═══ AVAILABLE RECORDS ═══
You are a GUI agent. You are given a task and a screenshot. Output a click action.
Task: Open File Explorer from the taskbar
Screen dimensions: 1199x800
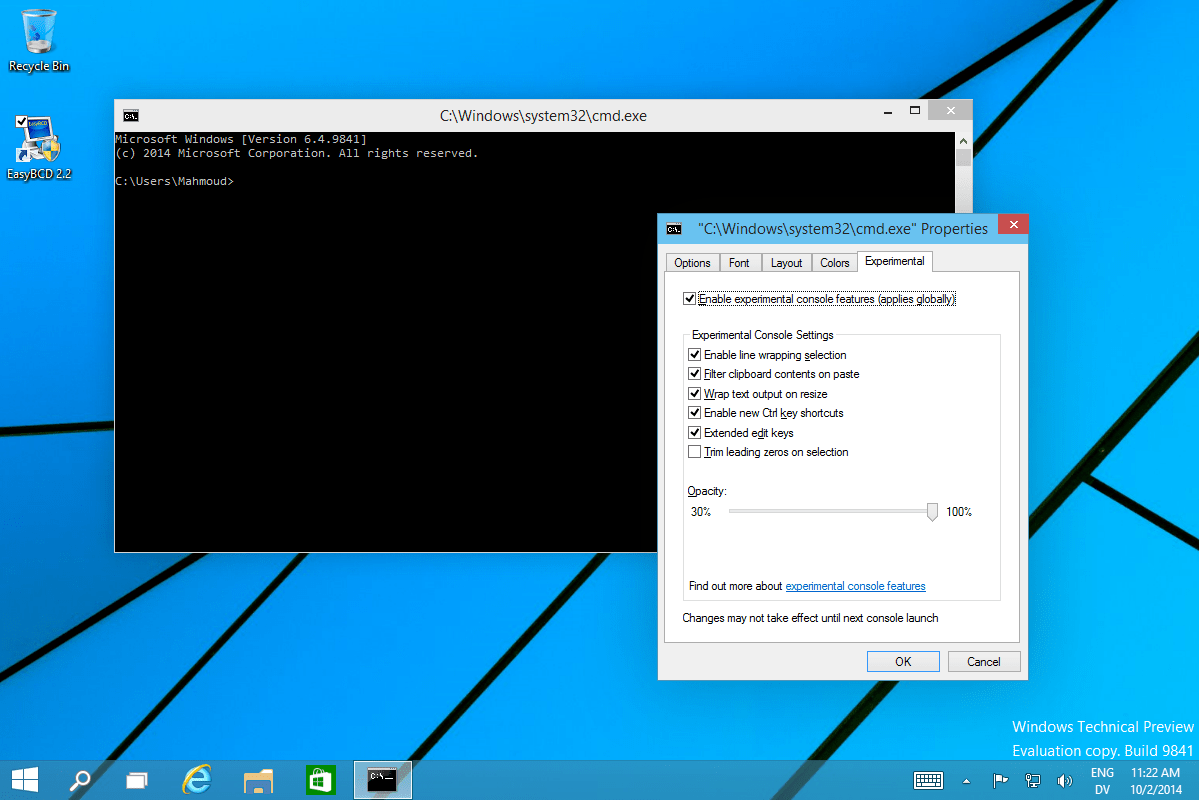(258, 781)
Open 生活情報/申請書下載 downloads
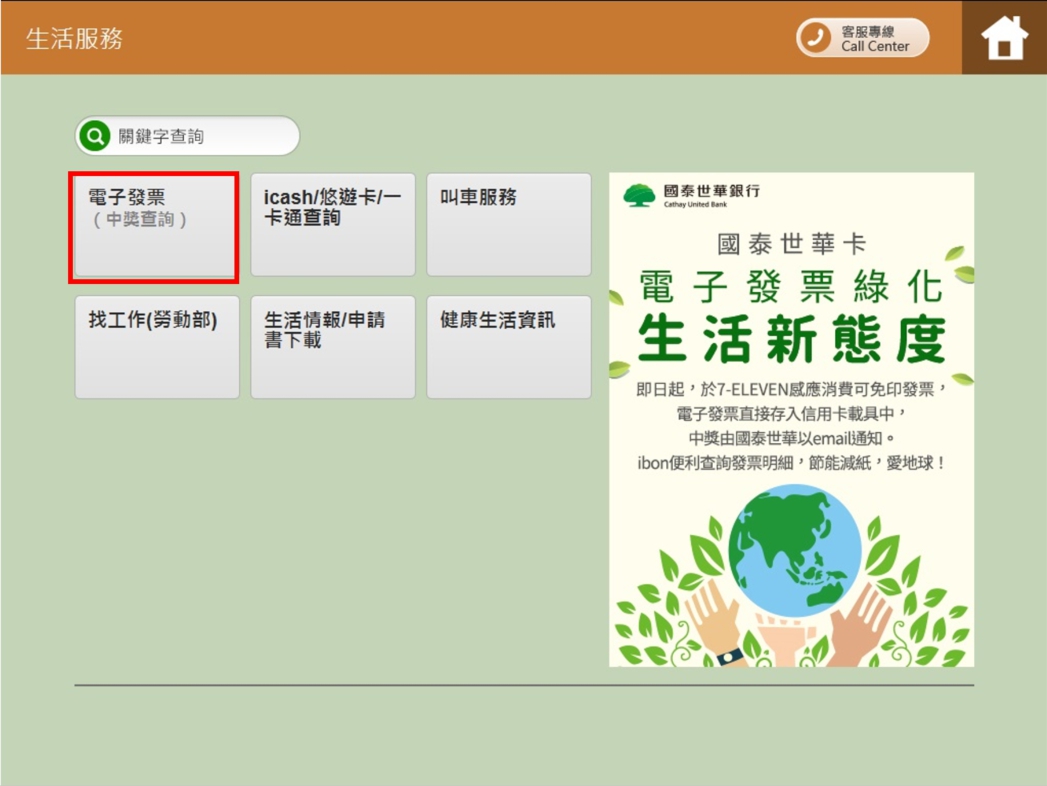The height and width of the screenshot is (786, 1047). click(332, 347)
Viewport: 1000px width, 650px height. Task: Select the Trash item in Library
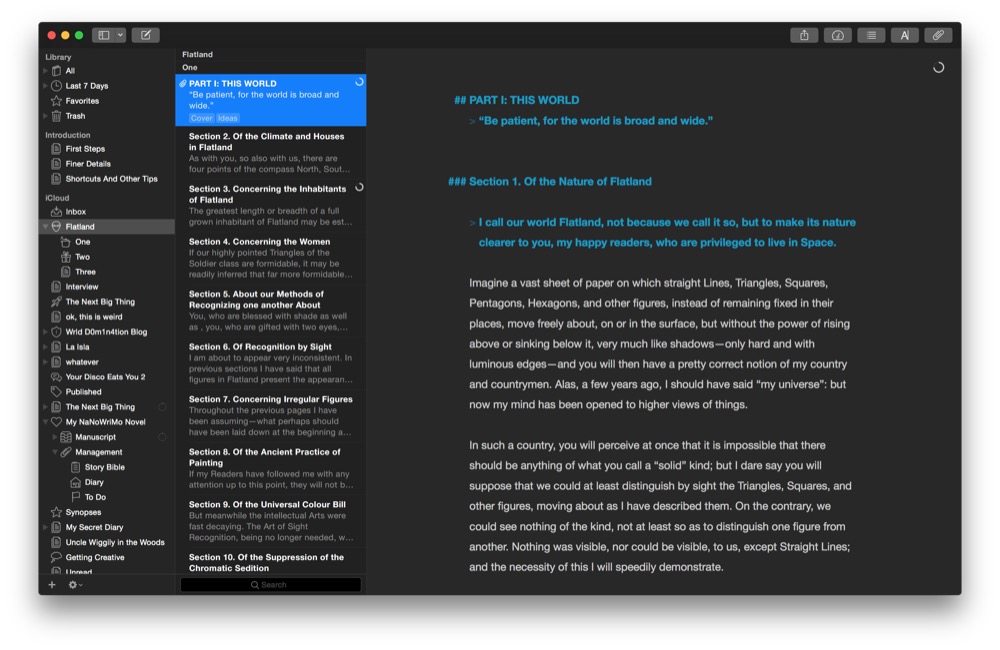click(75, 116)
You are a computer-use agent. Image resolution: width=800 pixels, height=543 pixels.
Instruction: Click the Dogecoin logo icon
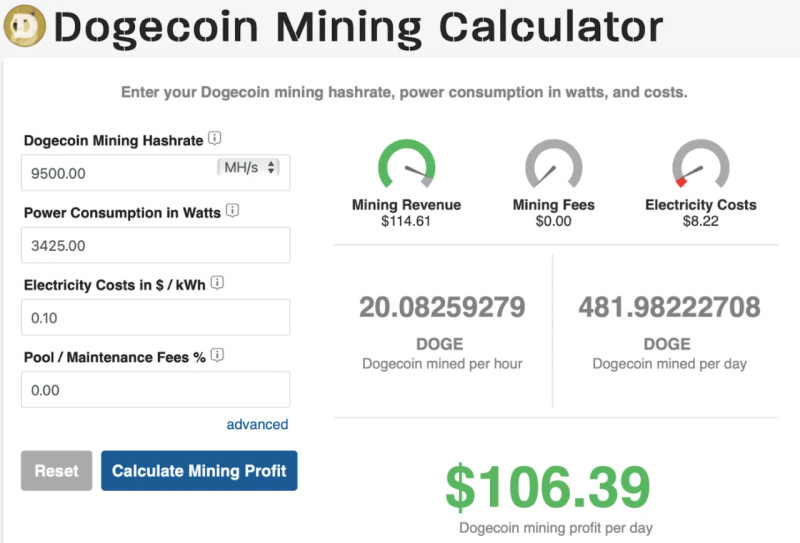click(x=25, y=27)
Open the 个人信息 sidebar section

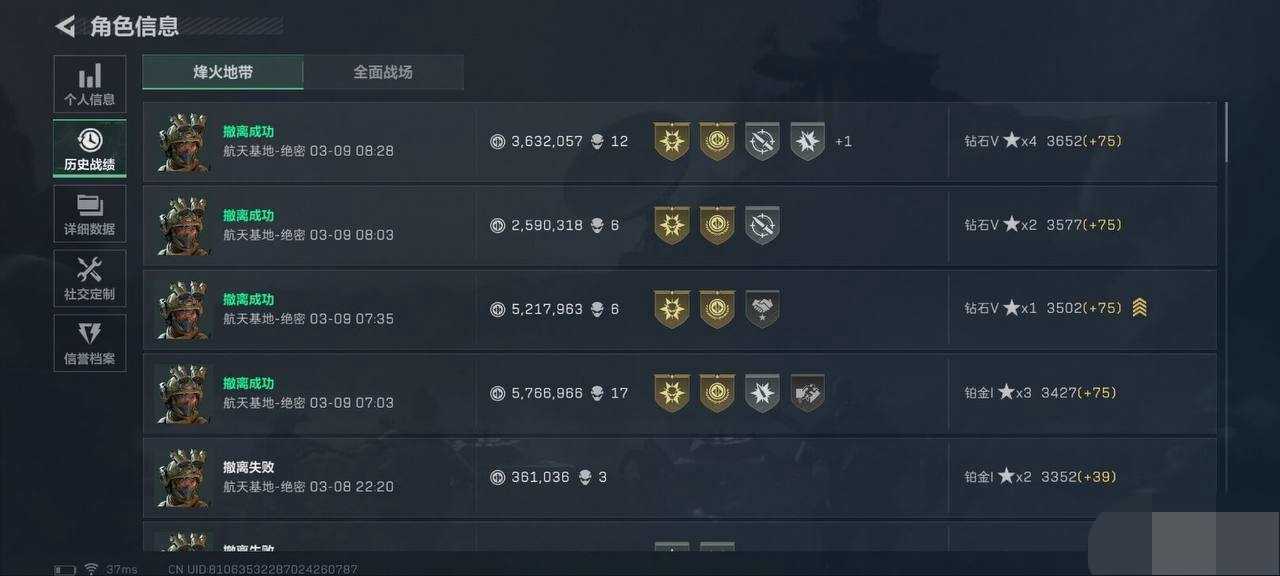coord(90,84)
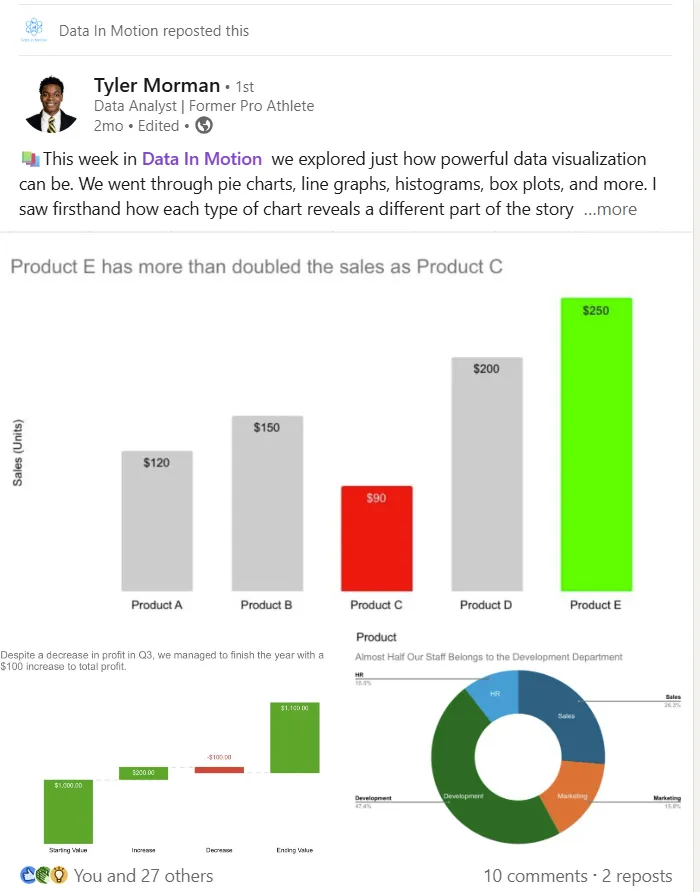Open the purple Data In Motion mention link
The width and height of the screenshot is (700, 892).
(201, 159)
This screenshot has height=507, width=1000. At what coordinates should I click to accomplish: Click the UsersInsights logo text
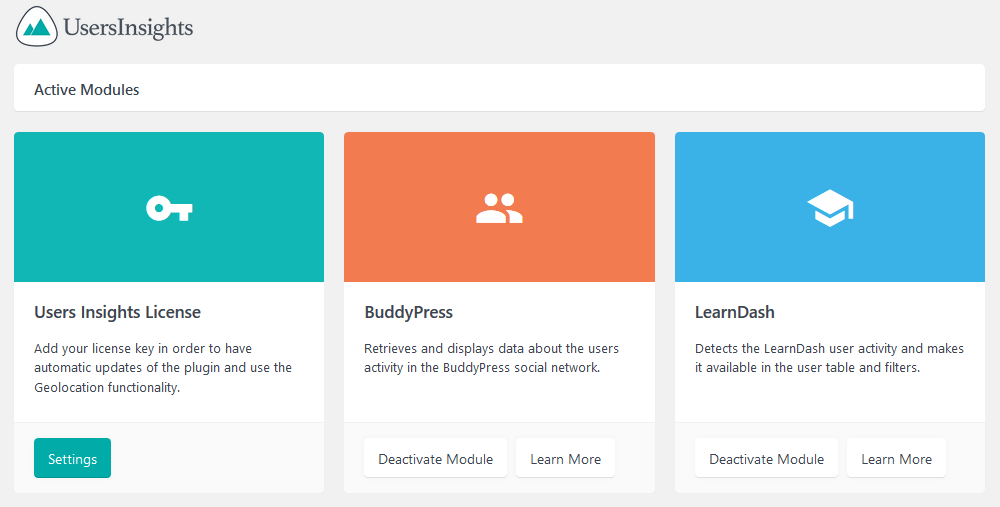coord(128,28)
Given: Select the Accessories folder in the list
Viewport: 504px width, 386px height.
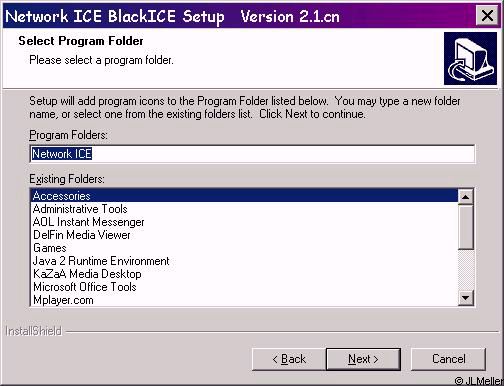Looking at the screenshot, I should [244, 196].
═══
Output should consist of the lines above from the one with "Viewport: 1000px width, 650px" down to the one with "Given: Select the", exact and without pictures.

Viewport: 1000px width, 650px height. Task: Select the Trash item in Library
click(75, 116)
You are a computer-use agent. Image resolution: width=800 pixels, height=543 pixels.
Instruction: Click the Dogecoin logo icon
click(x=25, y=27)
Open the 个人信息 sidebar section

coord(90,84)
Open the purple Data In Motion mention link
The width and height of the screenshot is (700, 892).
(201, 159)
This screenshot has height=507, width=1000. At what coordinates should I click to accomplish: Click the UsersInsights logo text
coord(128,28)
Given: Select the Accessories folder in the list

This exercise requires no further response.